従って、成膜温度300℃で形成したSRO膜は、成膜温度600℃で形成したSRO膜と比べて、(110)面の配向率が高いことがわかった。つまり、成膜温度600℃で形成したSRO膜は、(111)面の配向率が高いことがわかった。
SRO膜の(111)面の配向率は、χ=0°付近での回折強度のピークをSRO_I(1 1 0)、χ=35°付近での回折強度のピークをSRO_I(1 1 1)、χ=45°付近での回折強度のピークをSRO_I(1 0 0)、として、ρ=(I(1 1 1):((111)面での回折強度のピーク))/(ΣI(h k l):(各配向面での回折強度のピークの総和))=(SRO_I(1 1 1))/((SRO_I(1 1 0))+(SRO_I(1 1 1))+(SRO_I(1 0 0)))と表すことができる。
成膜温度300℃で形成したSRO膜の(111)面の配向率は、成膜温度600℃で形成したSRO膜の(111)面の配向率に比べて小さくなるため、ρ_(300℃)<ρ_(600℃)と表すことができる。
又、図20より、成膜温度600℃で形成したSRO膜に接して形成されたPZT膜は、成膜温度300℃で形成したSRO膜に接して形成されたPZT膜と比べて、(111)面の配向率が高いことがわかった。
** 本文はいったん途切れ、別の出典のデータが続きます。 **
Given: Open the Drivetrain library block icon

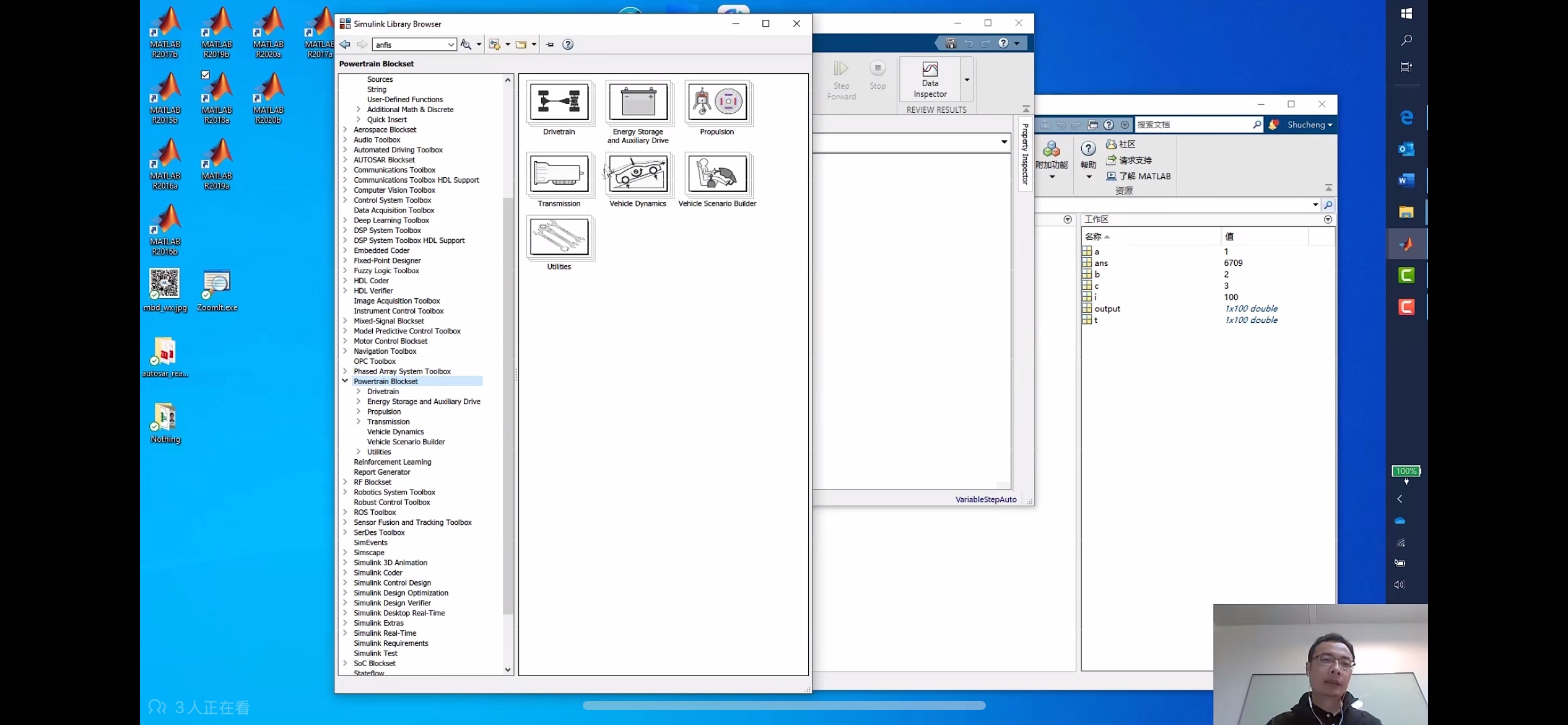Looking at the screenshot, I should click(x=559, y=102).
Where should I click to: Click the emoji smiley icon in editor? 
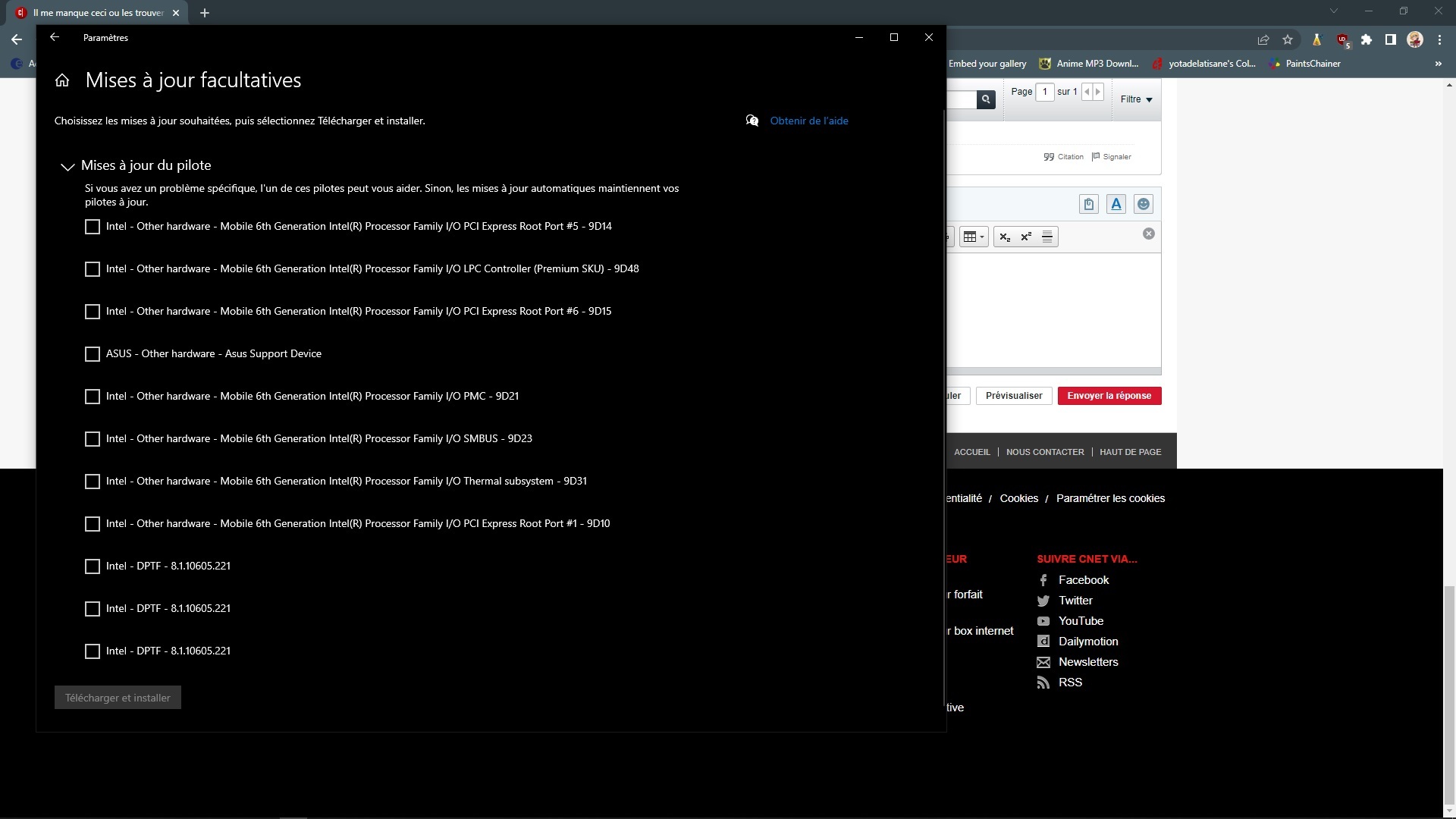pyautogui.click(x=1144, y=204)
つまり、SRO膜の結晶配向性は、PZT膜の結晶配向性に依存することが示唆される。
上述の測定結果から、最適なあおり角は、±15°付近であり、電極の結晶配向性は、成膜温度に依存し、且つ電気機械変換膜の結晶配向性に影響を及ぼすことが示唆される。
なお、電極として、例えばPtを用いた場合、Ptの結晶配向性も、電気機械変換膜の結晶配向性に影響を及ぼすと考えられる。
以上、本発明の好ましい実施形態について詳述したが、本発明は係る特定の実施形態に限定されるものではなく、特許請求の範囲に記載された本発明の実施形態の要旨の範囲内において、種々の変形、変更が可能である。